Какую королеву? Не поняла. Они меня хотят сделать королевой? Что за наездники? Я глянула на то сказочное творение, которое продолжало стоять рядом с нами и с интересом наблюдать за офицером. Что их связывало? Прирученное животное? А! Наездники этих существ! А как они кстати называются? Драконы? Не очень-то похожи. Только и того, что крылья перепончатые. А кто такие драконы? Вот память проклятущая! Я снова поглядела на собеседников. И тут поняла одну гениальную вещь: я знаю, что я ничего не знаю! Вот! Крыша моя поехала и привет чердаку передала. А мозги отчаянно выдавали странные слова «ERROR» ну или что-то в этом роде. Ну, все. Хоть падай в обморок. Я уставилась на Рода. Он глянул так по-доброму мне в глаза и тепло улыбнулся. Он понял, что я сейчас думаю.
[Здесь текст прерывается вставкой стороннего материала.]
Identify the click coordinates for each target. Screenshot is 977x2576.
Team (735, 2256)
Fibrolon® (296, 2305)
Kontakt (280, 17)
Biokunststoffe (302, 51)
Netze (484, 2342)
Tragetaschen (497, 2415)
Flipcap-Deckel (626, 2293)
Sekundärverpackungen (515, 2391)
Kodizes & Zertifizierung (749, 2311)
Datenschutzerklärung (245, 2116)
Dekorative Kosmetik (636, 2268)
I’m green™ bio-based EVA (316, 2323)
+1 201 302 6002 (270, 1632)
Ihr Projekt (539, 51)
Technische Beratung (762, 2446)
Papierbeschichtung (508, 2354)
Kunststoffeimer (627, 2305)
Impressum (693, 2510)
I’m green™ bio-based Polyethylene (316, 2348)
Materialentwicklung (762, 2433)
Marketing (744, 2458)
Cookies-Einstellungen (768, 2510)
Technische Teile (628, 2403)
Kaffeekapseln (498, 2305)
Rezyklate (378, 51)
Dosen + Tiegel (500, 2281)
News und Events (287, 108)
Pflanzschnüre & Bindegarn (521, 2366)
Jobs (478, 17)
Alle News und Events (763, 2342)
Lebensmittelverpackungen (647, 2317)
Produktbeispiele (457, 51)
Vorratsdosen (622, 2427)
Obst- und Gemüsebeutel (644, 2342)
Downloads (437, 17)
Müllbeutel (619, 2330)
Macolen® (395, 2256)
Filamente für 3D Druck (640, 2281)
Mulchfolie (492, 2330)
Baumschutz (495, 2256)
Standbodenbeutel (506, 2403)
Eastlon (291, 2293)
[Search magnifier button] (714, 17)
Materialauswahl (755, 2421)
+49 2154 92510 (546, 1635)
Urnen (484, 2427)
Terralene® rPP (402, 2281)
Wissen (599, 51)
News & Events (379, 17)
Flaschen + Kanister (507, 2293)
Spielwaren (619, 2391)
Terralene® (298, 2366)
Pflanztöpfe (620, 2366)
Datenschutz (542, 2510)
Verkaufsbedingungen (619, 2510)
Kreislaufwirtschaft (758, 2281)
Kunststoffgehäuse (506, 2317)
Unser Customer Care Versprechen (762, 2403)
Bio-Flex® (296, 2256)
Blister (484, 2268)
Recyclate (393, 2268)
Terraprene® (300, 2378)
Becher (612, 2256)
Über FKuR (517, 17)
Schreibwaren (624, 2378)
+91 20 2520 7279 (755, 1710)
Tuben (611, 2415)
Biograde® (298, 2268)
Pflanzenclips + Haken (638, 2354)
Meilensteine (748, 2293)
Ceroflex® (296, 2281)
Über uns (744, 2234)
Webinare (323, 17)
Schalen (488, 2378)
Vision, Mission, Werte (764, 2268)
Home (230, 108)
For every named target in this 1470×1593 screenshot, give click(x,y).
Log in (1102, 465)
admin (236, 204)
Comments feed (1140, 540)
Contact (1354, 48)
– Лана, ты понимаешь, о чем говорит господин фагот?

Я так интенсивно замотала головой, что чуть не упала. Что говорить о словах? Я даже не знаю, что значит этот его чин «фагот»!

– Прости, меня, Лана, что я не удосужился тебе рассказать о нашем государстве более подробно. Думал, нас это особо не касается. Да и зачем тебя было грузить большим объемом информации?.. Но теперь лишь скажу тебе все в двух словах, — Род терялся в этих самых словах. — Наше общество… наша планета держится на людях, которые правят нами из города Ир и других больших городов. Они наездники ниясытей. Вот видишь это существо? — он указал на то дивное стальное творение, что стояло возле нас. Я покосилась на него и кивнула Роду в ответ. — Это ниясыть. То, что ты о них еще узнаешь, тебя очень удивит. Ниясыти — символы власти в Иридании. Все наездники ниясытей или правят нашим миром, или защищают его. Они находятся на всех рубежах и хранят наш мир. Так повелось уже с незапамятных времен. Им нужна королева-мать. Она дает им жизнь. Но ей нужна особенная наездница. Если ее не будет… — видно, ему было трудно объяснять прописные истины, истины, знакомые каждому ириданцу чуть ли ни с рождения. Это как дважды два. Это то, что держит мир Иридании и его процветание, поэтому объяснять это трудно.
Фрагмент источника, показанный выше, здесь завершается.